I got the request response from net panel of firebug and sent the same. Am I missing something?


Solution

  • Depending on your android version, that code will give a "NetworkOnMainThreadExcpetion" if you try to run it directly from a button click or something like that. On honeycomb or later, you have to do network access from a separate explicit thread or a AsyncTask.

    From my debugging, you need to add some cookies. That's included below. Also, a couple of your form fields were missing dollar signs, and there were some blank form fields being passed that were empty but the server might expect, so I included those too.

    For future reference, I recommend the tool Fiddler to debug issues like this if you're not using it already.

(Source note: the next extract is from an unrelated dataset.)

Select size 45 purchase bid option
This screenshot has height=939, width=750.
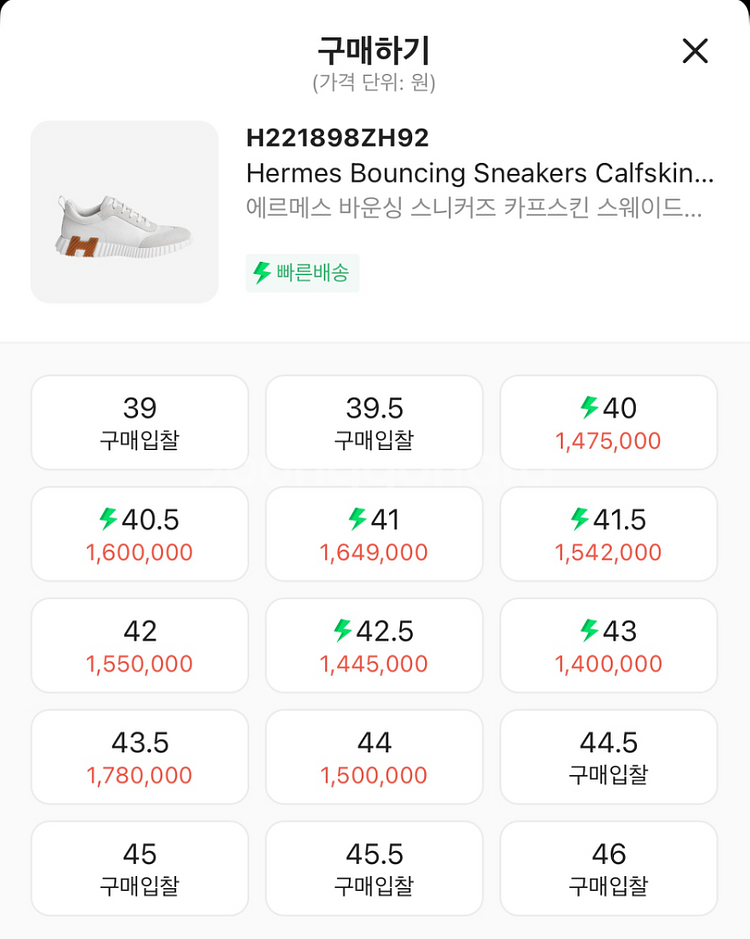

    class DownloadFilesTask extends AsyncTask<Void, Integer, Long> {
        protected Long doInBackground(Void... params) {
            long totalSize = 0;
    
            try {
                String url = "http://kepler.sos.ca.gov/";
                Connection.Response response = Jsoup.connect(url)
                        .method(Connection.Method.GET)
                        .execute();
    
                Document responseDocument = response.parse();
                Map<String, String> loginCookies = response.cookies();
    
    
                Element eventValidation = responseDocument.select("input[name=__EVENTVALIDATION]").first();
                String validationKey = eventValidation.attr("value");
    
                Element viewState = responseDocument.select("input[name=__VIEWSTATE]").first();
                String viewStateKey = viewState.attr("value");
    
                response = Jsoup.connect(url)
                        .cookies(loginCookies)
                        .data("__EVENTTARGET", "")
                        .data("__EVENTARGUMENT", "")
                        .data("__LASTFOCUS", "")
                        .data("__VIEWSTATE", viewStateKey)
                        .data("__VIEWSTATEENCRYPTED", "")
                        .data("__EVENTVALIDATION", validationKey)
                        .data("ctl00$content_placeholder_body$BusinessSearch1$TextBox_NameSearch", "aaa")  // <- search
                        .data("ctl00$content_placeholder_body$BusinessSearch1$RadioButtonList_SearchType", "Corporation Name")
                        .data("ctl00$content_placeholder_body$BusinessSearch1$Button_Search", "Search")
    
                        .method(Connection.Method.POST)
                        .followRedirects(true)
                        .execute();
                Document document = response.parse(); //search results
                System.out.println(document);
    
            } catch (IOException e) {
                e.printStackTrace();
            }
    
            return totalSize;
        }
    
        protected void onProgressUpdate(Integer... progress) {
        }
    
        protected void onPostExecute(Long result) {
        }
    }
    

    You would actually execute that code using something like:

    TestAsyncTask t = new TestAsyncTask();
    t.execute();
    

    To get Page 2, you would have to include the following headers. This is pseudocode, obviously, you'd have to convert it to .data calls:

    __EVENTTARGET = ctl00$content_placeholder_body$SearchResults1$GridView_SearchResults_Corp
    __EVENTARGUMENT = Page$2
    

    And you still need the other headers ( __VIEWSTATEENCRYPTED blank, __VIEWSTATE as above) and cookies as above.